The male lynx known to researchers as BC-03-M-02 was born in his mother’s den somewhere in British Columbia or western Alberta in the year 2001. It’s not known whether he had brothers or sisters, but litters can be anywhere from one to five kittens, says Gabriela Yates, a lynx researcher at the University of Alberta. BC-03-M-02 likely spent his early days romping with his siblings, climbing trees, and burying his scat to hide its scent from predatory pine martens and weasels (older lynx, who are less vulnerable, aren’t so considerate). While his father wasn’t around—typical for lynx—his mother taught him to hunt grouse, voles, squirrel, and especially the snowshoe hares that are their preferred prey, taking him on hunting trips with her.

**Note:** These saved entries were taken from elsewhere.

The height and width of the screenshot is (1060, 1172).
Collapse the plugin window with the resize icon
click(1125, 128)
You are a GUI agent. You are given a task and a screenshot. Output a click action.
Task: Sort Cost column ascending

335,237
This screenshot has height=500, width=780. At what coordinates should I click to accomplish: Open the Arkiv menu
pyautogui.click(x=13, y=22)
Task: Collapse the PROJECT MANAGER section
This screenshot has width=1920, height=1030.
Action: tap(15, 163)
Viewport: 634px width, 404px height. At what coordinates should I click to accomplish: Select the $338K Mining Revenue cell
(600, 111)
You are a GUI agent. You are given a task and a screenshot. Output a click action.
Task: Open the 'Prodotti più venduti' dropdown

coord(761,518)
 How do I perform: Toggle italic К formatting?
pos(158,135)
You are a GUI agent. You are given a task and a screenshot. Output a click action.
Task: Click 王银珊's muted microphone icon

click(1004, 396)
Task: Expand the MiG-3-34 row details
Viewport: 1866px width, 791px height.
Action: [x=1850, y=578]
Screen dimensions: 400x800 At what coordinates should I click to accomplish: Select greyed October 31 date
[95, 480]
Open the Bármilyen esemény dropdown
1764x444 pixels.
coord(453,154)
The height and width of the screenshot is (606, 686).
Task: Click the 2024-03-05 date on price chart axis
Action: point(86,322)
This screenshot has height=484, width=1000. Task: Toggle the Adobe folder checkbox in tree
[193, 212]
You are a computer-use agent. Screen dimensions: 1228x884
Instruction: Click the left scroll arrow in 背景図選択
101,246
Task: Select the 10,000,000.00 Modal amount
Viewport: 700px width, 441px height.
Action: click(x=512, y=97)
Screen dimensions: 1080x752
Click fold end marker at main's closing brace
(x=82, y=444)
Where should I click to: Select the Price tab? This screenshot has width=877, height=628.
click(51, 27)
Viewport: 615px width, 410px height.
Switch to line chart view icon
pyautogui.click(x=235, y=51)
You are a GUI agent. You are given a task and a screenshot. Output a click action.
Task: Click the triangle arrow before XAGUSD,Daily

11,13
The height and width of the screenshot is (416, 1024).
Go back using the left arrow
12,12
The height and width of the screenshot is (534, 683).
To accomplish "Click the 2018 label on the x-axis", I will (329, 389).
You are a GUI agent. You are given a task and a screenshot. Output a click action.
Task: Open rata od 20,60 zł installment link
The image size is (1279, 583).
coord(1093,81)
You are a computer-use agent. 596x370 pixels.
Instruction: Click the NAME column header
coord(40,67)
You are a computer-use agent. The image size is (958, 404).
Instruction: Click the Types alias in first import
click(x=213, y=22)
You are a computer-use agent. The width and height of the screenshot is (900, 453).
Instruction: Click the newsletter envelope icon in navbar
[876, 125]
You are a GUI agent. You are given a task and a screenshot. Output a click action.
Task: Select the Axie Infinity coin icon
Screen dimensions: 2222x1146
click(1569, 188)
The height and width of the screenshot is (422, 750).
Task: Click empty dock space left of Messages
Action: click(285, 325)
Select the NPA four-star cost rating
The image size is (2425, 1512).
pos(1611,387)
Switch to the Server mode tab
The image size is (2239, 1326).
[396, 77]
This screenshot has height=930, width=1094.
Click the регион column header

Lynx are solitary animals, and fiercely territorial: each has its own home range. When BC-03-M-02 was about eight months old, it was time to find a new home. He might have left with his siblings, but eventually broke off alone, making his way to the outskirts of Kamloops, B.C., as his fur changed from a spotty kitten’s coat to the more subdued, mottled pattern of an adult.
In Canada, the lynx population isn’t endangered, Yates says, but in some U.S. states, including Colorado, they’ve all but disappeared (the last Colorado lynx were seen around 1973). About 10 years ago, the state introduced an ambitious species reintroduction program; by 2005, with Canadian co-operation, more than 200 lynx had been released into the wild. BC-03-M-02 was one of them. In 2003, at the age of two—an adolescent in lynx years—he was captured outside of Kamloops by a team from the Colorado Division of Wildlife, and taken to the southwestern end of the state. “The habitat there is marginal compared to what we would see in Canada, in the sense that it’s not a dense boreal forest,” Yates says. With their big furry feet, lynx can run quickly over deep snow to catch snowshoe hares, but in Colorado, “the density of hares is lower,” she adds. As the southernmost edge of their range, Colorado is the farthest a lynx can go.
Still, the Canadian lynx “did very well in Colorado,” Yates says. Like others in the species reintroduction program, BC-03-M-02 started in an outdoor enclosure to get used to his new surroundings before being released into the wild, a radio collar around his neck. (The collar wasn’t GPS-equipped; it used radio telemetry to track his position through triangulation.) The lynx soon set up a new home range, and went on to sire two litters of kittens—two babies in 2005, and another four in 2006—both with the same female partner. Lynx aren’t monogamous, and he wouldn’t have had much of a relationship with the female or her kittens, Yates suspects, although their territories may have overlapped. “Males and females only spend time together during the mating season,” she notes.
On April 20, 2007, something very strange happened: wildlife officials were no longer able to pick up the lynx’s radio signal, indicating he’d left the study area. BC-03-M-02 disappeared—for 33 months. Although lynx tend to stick to their home range, they do occasionally make one-way migrations, and have been known to travel up to 1,000 km to find better habitat or more snowshoe hares, Yates says. BC-03-M-02 apparently began the longest known migration of any member of his species: a trek of nearly 2,000 km, back to Canada. “Maybe he was looking for land more similar to what he was born in,” Yates says, “and Colorado just wasn’t similar enough.” While the exact path he travelled isn’t known, it wasn’t an easy trip. Large patches of arid Colorado land, which Yates calls “almost desert,” and man-made obstacles like major roads and highways, stood between him and home. It took him almost three years to make his way up the Rocky Mountain chain, and whatever the route, “certainly he had to cross a lot of hardships,” Yates says. “He saw more of the Rocky Mountains than any human ever has on foot.”
Late on the evening of Jan. 28, Brian Anger, a fur trapper in Rocky Mountain House, Alta., set out to the trapline to check his snares. “It was about dark when we found it,” he says—the body of a lynx, dead in one of the traps, with a radio collar around its neck. Anger was aware of Yates’s work with the lynx population, and phoned her up. Because of the collar, she immediately knew it was one of the Colorado lynx. Remarkably, BC-03-M-02’s body was found just hours from the spot outside Kamloops where he was trapped seven years before. Despite his long journey home, and his advanced age—the animal was about eight years old, very close to the end of his natural life—he was in excellent health, Yates says. “Maybe he wanted to die close to home.”